Prose,poems and kiwifruit

A great evening on the restaurant 'ship' Patio,  a kind of two decker river cruiser permanently moored on the banks of the Spree near Bellevue and the Akademie der Kunst. The entire lower deck was booked by Mana Verlag for an evening of NZ food, wine and literature and supported by the embassy and MCH. About 40 people enjoyed a five course gourmet dinner with NZ style ingredients, each course accompanied by a different NZ wine. The courses were also followed by a reading from the five kiwi writers there, providing a similar variety of flavours. The arrangement was spontaneous enough that Chad Taylor, without hard  copy, had to download his novel 'Pack of Lies' from the net and read from his iPhone while Diane had recourse to poems she had on the iPad. What did we do before? Peter Walker, Robert Sullivan and I all read from real books, 'The Fox Boy', 'Star Waka' and 'To Each His Own' respectively. All went down a treat, even book signings to follow. Got home before the S-Bahn stopped.

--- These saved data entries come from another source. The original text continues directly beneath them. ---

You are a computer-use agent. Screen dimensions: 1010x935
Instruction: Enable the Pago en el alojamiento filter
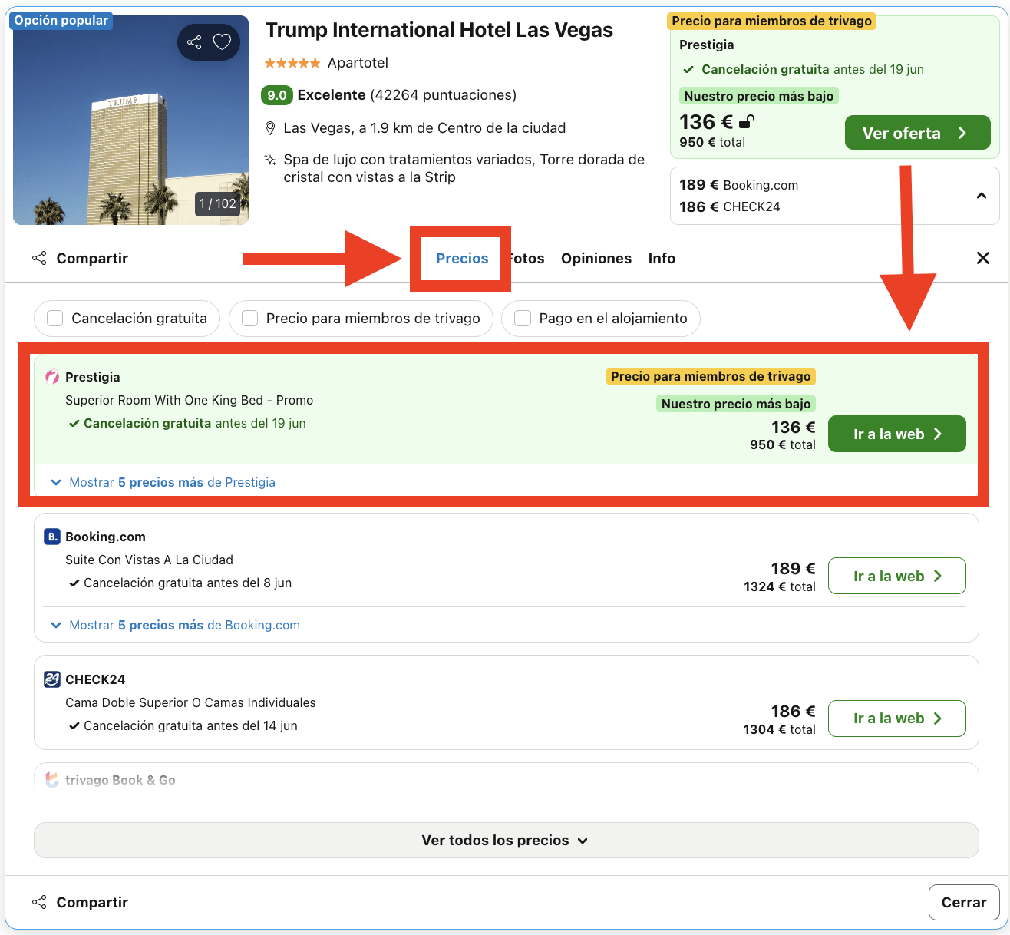[x=523, y=318]
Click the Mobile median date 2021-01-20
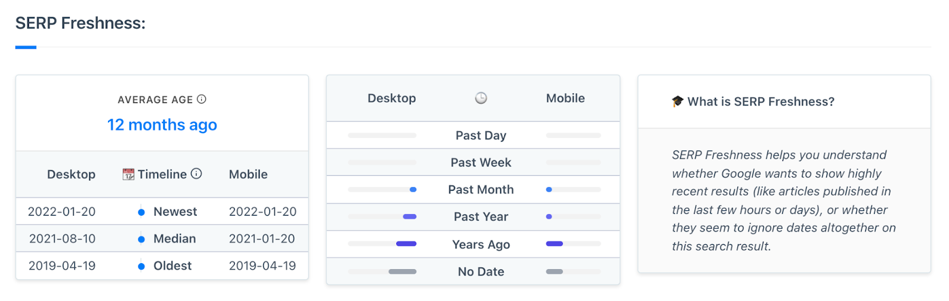Viewport: 949px width, 301px height. [262, 239]
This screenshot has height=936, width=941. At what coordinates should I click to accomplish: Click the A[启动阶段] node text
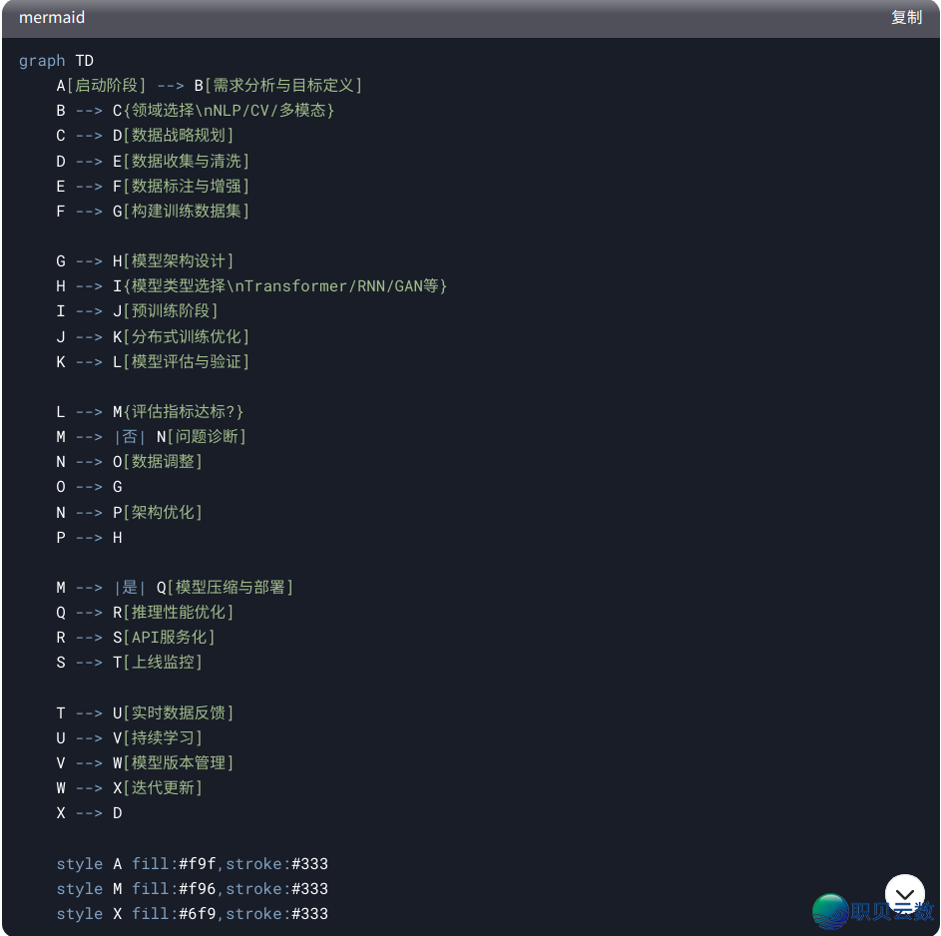coord(101,86)
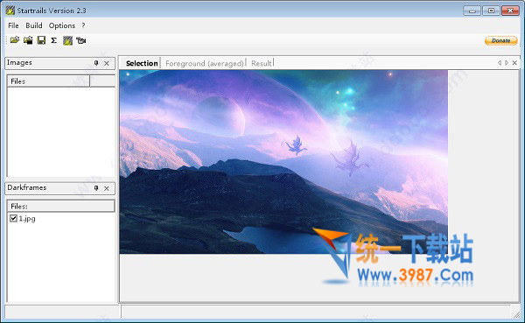This screenshot has height=323, width=525.
Task: Open the ? help menu
Action: click(x=83, y=25)
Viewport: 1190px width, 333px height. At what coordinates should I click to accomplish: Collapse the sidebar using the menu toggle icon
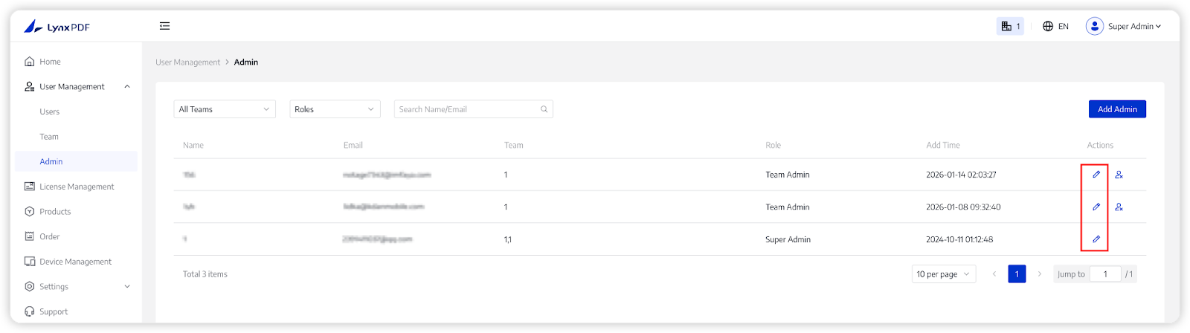[164, 26]
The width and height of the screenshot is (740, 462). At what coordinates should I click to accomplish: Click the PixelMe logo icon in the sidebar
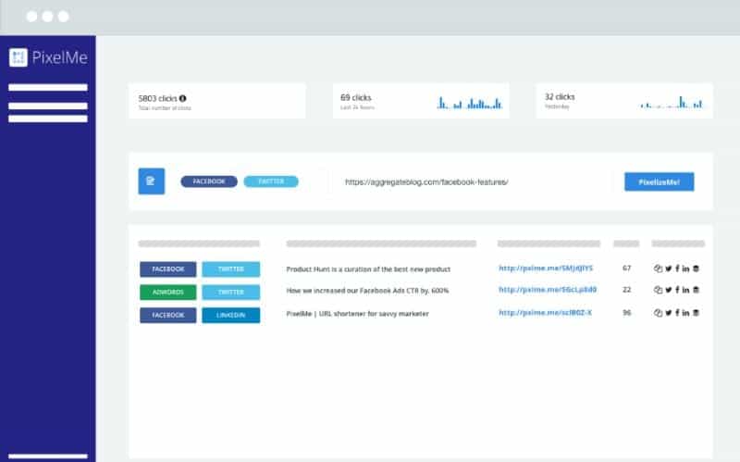(x=19, y=57)
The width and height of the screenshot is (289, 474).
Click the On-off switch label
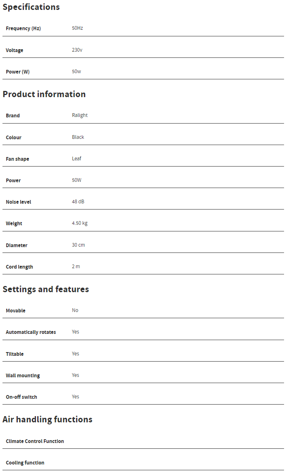tap(21, 397)
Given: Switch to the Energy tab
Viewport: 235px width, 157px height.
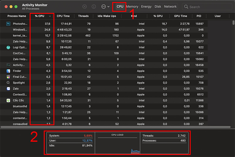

Other highlights have been a visit to the flea market at Mauerpark ... Stalls along what was once the death zone between the Berlin wall. Here, for the second time this week, and it happens every time I come to Berlin, if I stand still for too long, someone comes up and asks me the way to somewhere. Do I look like a friendly German or someone who knows?

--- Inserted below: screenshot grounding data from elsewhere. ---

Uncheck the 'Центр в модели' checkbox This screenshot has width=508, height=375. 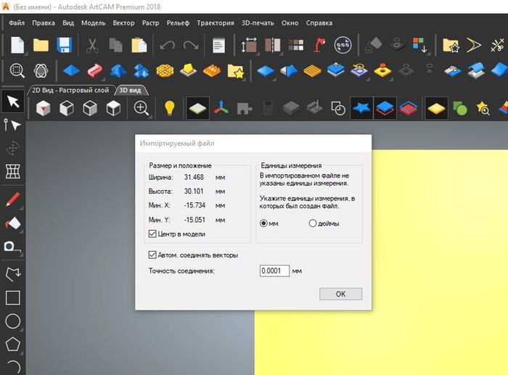[x=152, y=234]
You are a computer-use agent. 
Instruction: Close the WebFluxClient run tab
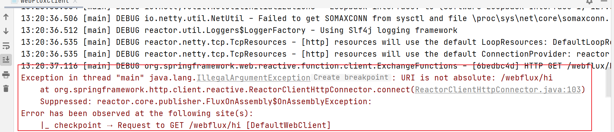coord(75,1)
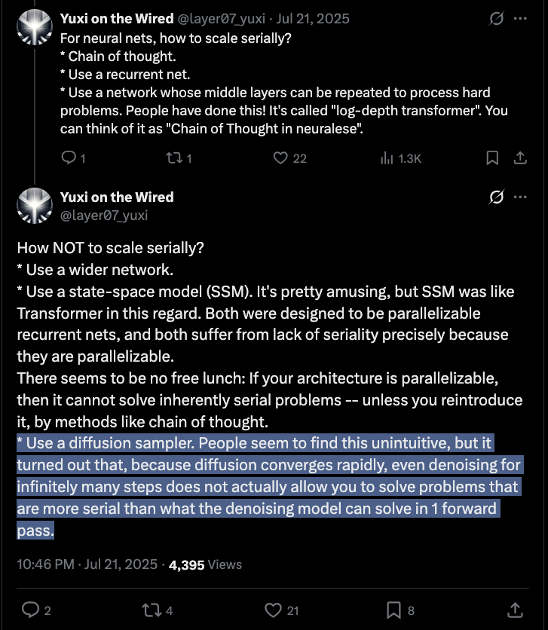The image size is (548, 630).
Task: Open Grok icon on the first tweet
Action: (x=496, y=18)
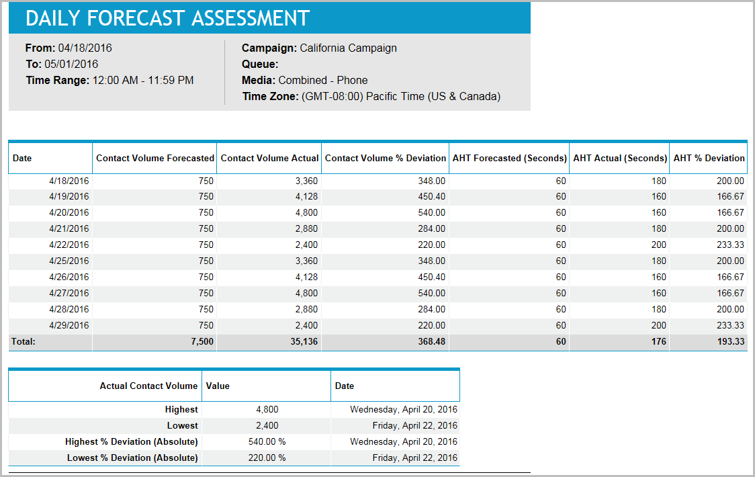Select the Contact Volume Forecasted header
This screenshot has width=755, height=477.
(154, 157)
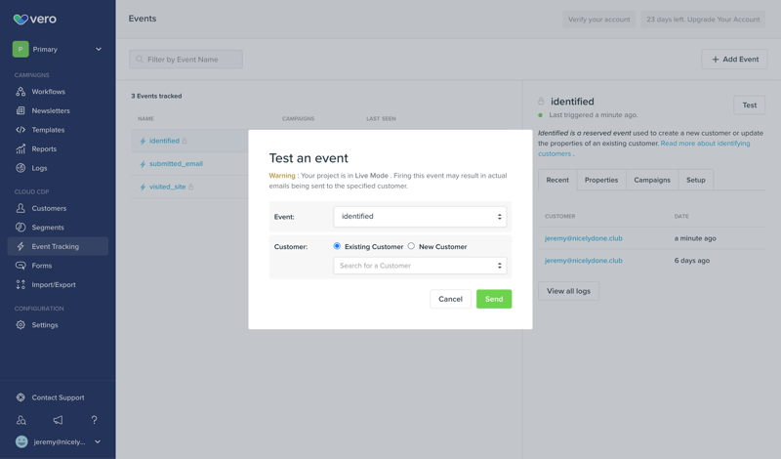Viewport: 781px width, 459px height.
Task: Go to Templates code icon
Action: pos(21,130)
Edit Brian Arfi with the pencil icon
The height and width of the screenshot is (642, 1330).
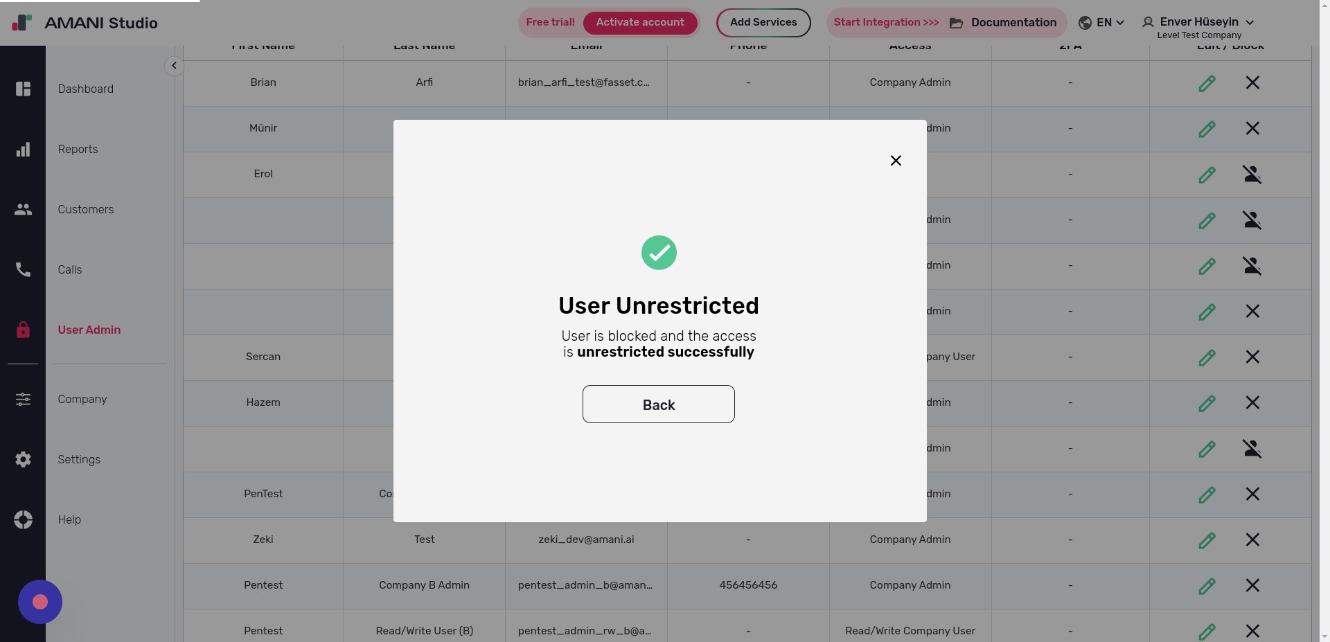[x=1207, y=82]
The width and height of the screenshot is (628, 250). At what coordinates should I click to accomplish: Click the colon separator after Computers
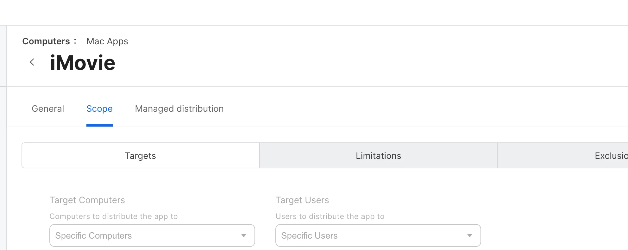click(x=75, y=41)
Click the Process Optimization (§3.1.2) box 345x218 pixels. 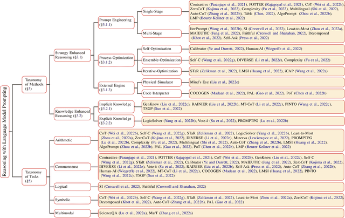[114, 59]
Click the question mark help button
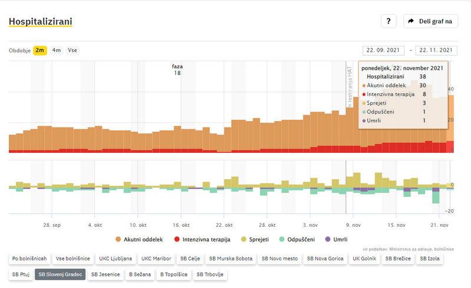471x288 pixels. (x=388, y=21)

We went to the Pergamon Museum today and the highlight was the Pergamon Panorama - the 21st century  version of the cylindrical displays of battles or exotic places that used to be such an attraction in the early 19th century. And then the Neues Museum, the marvelously self-reflective museum that  displays its own archaeology of bullet and shell wounds from WWII, as well as its Greek, Roman and Egyptian treasures. The single wonder is Nefertiti's head, more than 3000 years old yet utterly timeless and mesmerising in its androgynous beauty. See Nefertiti and die.

Off to Frankfurt tomorrow.


Saturday 6 October 2012

Berliner Luft

Berliner Luft, that special air, atmosphere of a city that never seems to stop reinventing itself. If it is still the embodiment of 20th century European history, it now seems to be showing how to make a 21st century European capital liveable. We are in a studio apartment in trendy Prenzlauer Berg where every second doorway seems to be the entrance to a shop, cafe, gallery or maybe a psychiatrist's rooms ... Or astrologers. Kids everywhere and this Kieze is said to have highest birth rate in Europe. Berliner Luft.

In London last Saturday, Diane and I gave our party pieces at a NZ Studies Network symposium at Birkbeck College and the Wakefield literary tradition narrative in prose and poetry both seemed to go down well. Audience of 12 seemed mostly expats whom we got to know better at El Paradiso in Goodge Street afterwards.

Last night, at the Literaturwerkstatt here in Berlin, we enjoyed the 'Transit of Venus' poetry performance as part of the 'While you were sleeping' Programme attached to NZ@Frankfurt, three German poets who had visited NZ to witness the transit at Tolaga Bay in the company of Glenn Colqhoun, Hinemoa Baker and Chris Price. They read poems prompted by the experience in their own language and in translation,  a crossover of language, ideas and metaphor that was intriguing and entertaining although it was hard to perceive any narrative arc or sequence. For the aficionado which may explain the small turnout of only 20. Glenn C's performance was indeed that and garnered the most applause, as did Hinemoa's moving waiata. The overall impression given was that NZ culture is driven by a Maori or at least bi-cultural imperative. During the discussion Glenn C was almost apologetic that NZ has no history compared to Berlin (!). And I thought the cultural cringe was dead.

On Unity Day (3rd) we caught up with old friends in Potsdam and then walked through glorious Sans Souci Park, a sunny summer's day belied only by the first flush of autumn leaves and conkers showering everywhere from the horse chestnuts... Better go ... Off to Hamburger Bahnhof for an art injection and a movie at Potsdamer Platz later.